We are organizing a special session on Privacy Aware Machine Learning for Health Data Science at the 11th international Conference on Availability, Reliability and Security (ARES and CD-ARES), Salzburg, Austria, August 29 – September, 2, 2016
Machine learning is the fastest growing field in computer science [Jordan, M. I. & Mitchell, T. M. 2015. Machine learning: Trends, perspectives, and prospects. Science, 349, (6245), 255-260], and it is well accepted that health informatics is amongst the greatest challenges [LeCun, Y., Bengio, Y. & Hinton, G. 2015. Deep learning. Nature, 521, (7553), 436-444 ], e.g. large-scale aggregate analyses of anonymized data can yield valuable insights addressing public health challenges and provide new avenues for scientific discovery [Horvitz, E. & Mulligan, D. 2015. Data, privacy, and the greater good. Science, 349, (6245), 253-255]. Privacy is becoming a major concern for machine learning tasks, which often operate on personal and sensitive data. Consequently, privacy, data protection, safety, information security and fair use of data is of utmost importance for health data science.

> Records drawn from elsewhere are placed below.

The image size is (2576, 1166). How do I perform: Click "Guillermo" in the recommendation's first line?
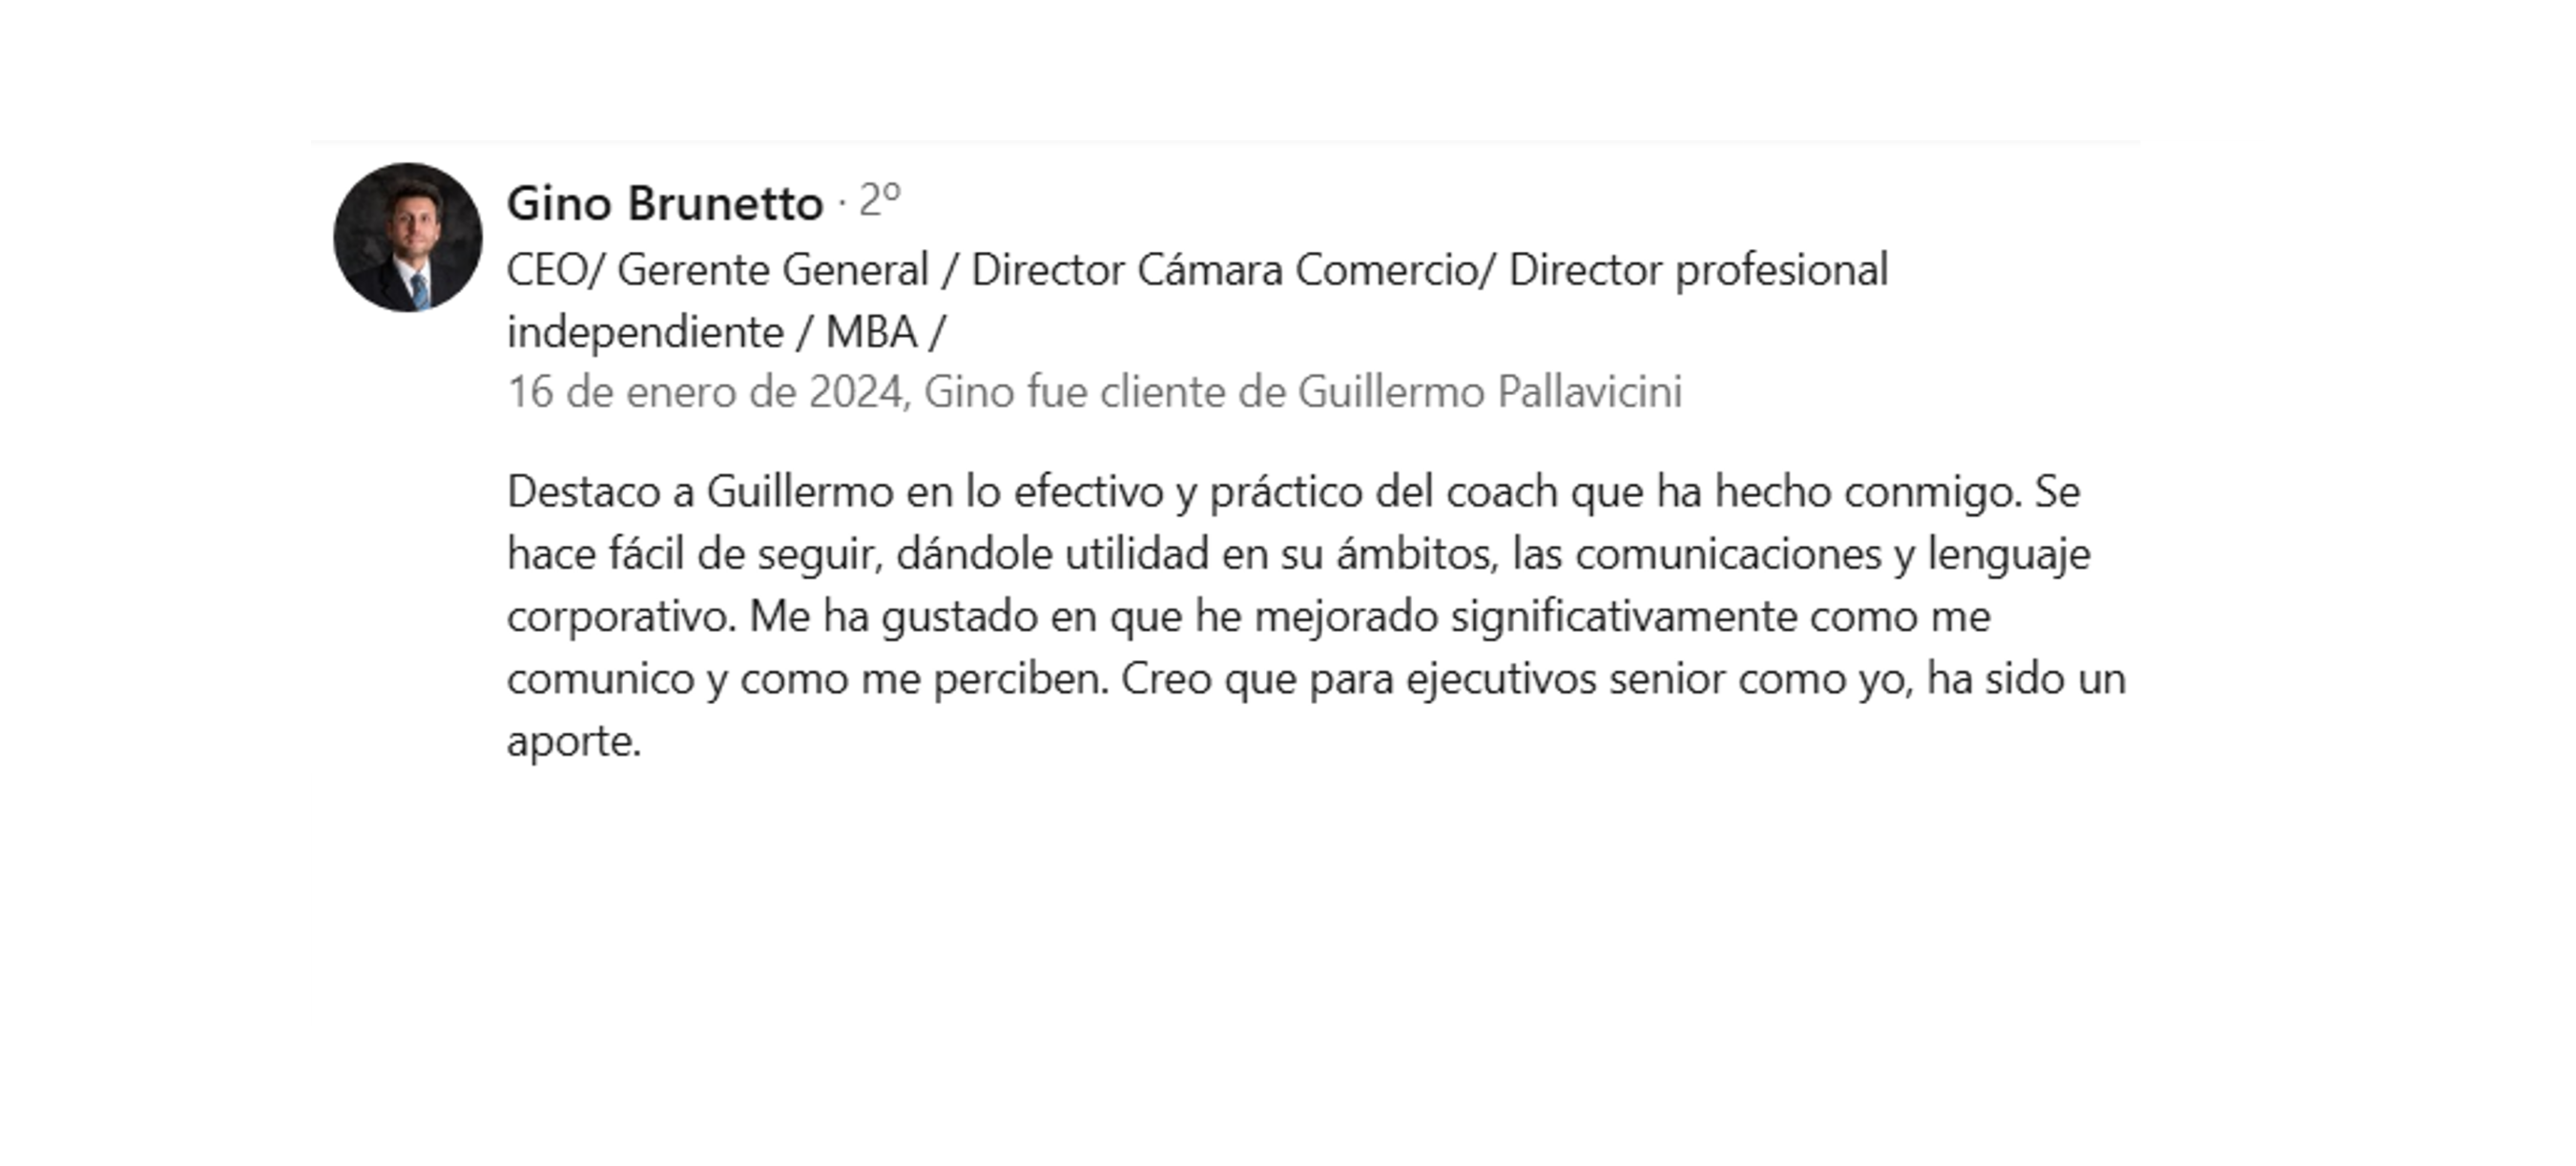pyautogui.click(x=800, y=493)
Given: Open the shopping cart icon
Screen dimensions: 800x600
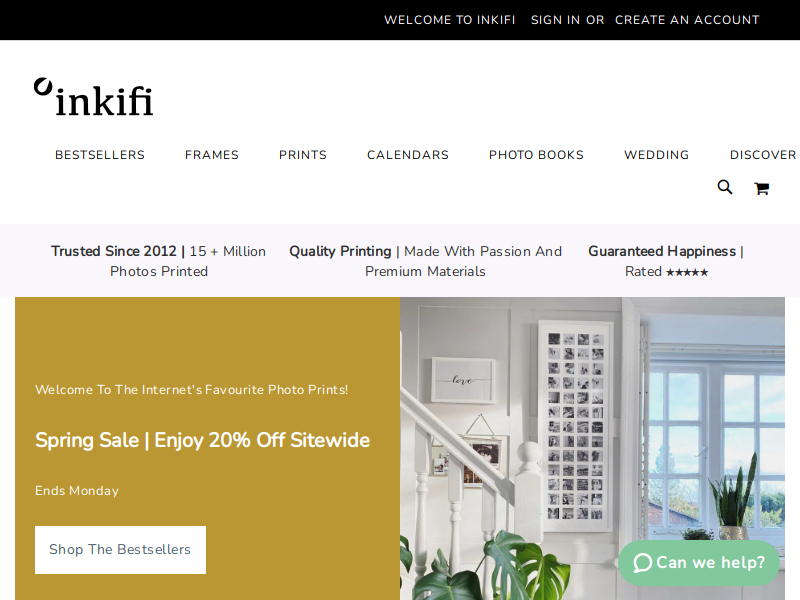Looking at the screenshot, I should click(x=762, y=188).
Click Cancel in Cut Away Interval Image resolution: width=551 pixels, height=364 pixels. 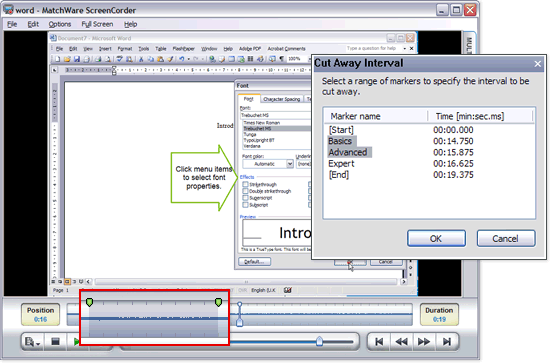pyautogui.click(x=506, y=239)
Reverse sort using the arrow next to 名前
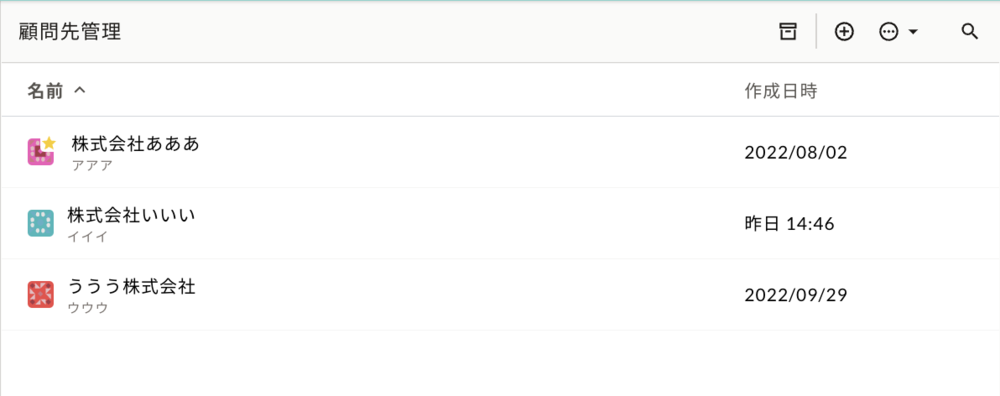 (x=80, y=91)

The amount of patient-related data produced in today’s clinical setting poses many challenges with respect to collection, storage and responsible use. For example, in research and public health care analysis, data must be anonymized before transfer, for which the k-anonymity measure was introduced and successively enhanced by further criteria. As k-anonymity is an NP-hard problem, which cannot be solved by automatic machine learning (aML) approaches we must often make use of approximation and heuristics. As data security is not guranteed given a certain k-anonymity degree, additional measures have been introduced in order to refine results (l-diversity, t-closeness, delta-presence). This motivates methods, methodologies and algorithmic machine learning approaches to tackle the problem. As the resulting data set will be a tradeoff between utility, usability and individual privacy and security, we need to optimize those measures to individual (subjective) standards. Moreover, the efficacy of an algorithm strongly depends on the background knowledge of an potential attacker as well as the underlying problem domain. One possible solution is to make use of interactive machine learning (iML) approaches and put a human-in-the-loop where the central question remains open: “could human intelligence lead to general heuristics we can use to improve heuristics?”
Research topics covered by this special session include but are not limited to the following topics:
– Production of Open Data Sets
– Synthetic data sets for learning algorithm testing
– Privacy preserving machine learning, data mining and knowledge discovery
– Data leak detection
– Data citation
– Differential privacy
– Anonymization and pseudonymization
– Securing expert-in-the-loop machine learning systems
– Evaluation and benchmarking
This special session will bring together scientists with diverse background, interested in both the underlying theoretical principles as well as the application of such methods for practical use in the biomedical, life sciences and health care domain. The cross-domain integration and appraisal of different fields will provide an atmosphere to foster different perspectives and opinions; it will offer a platform for novel crazy ideas and a fresh look on the methodologies to put these ideas into business.
Accepted Papers will be published in a Springer Lecture Notes in Computer Science LNCS Volume.
I) Deadline for submissions: April, 30, 2016
Paper submission via:
II) Camera Ready deadline: July, 4, 2016
The International Scientific Committee – consisting of experts from the international expert network HCI-KDD dealing with area (7), privacy, data protection, safety and security and additionally invited international experts will ensure the highest possible scientific quality, each paper will be reviewed by at least three reviewers (the paper acceptance rate of the last special session was 35 %).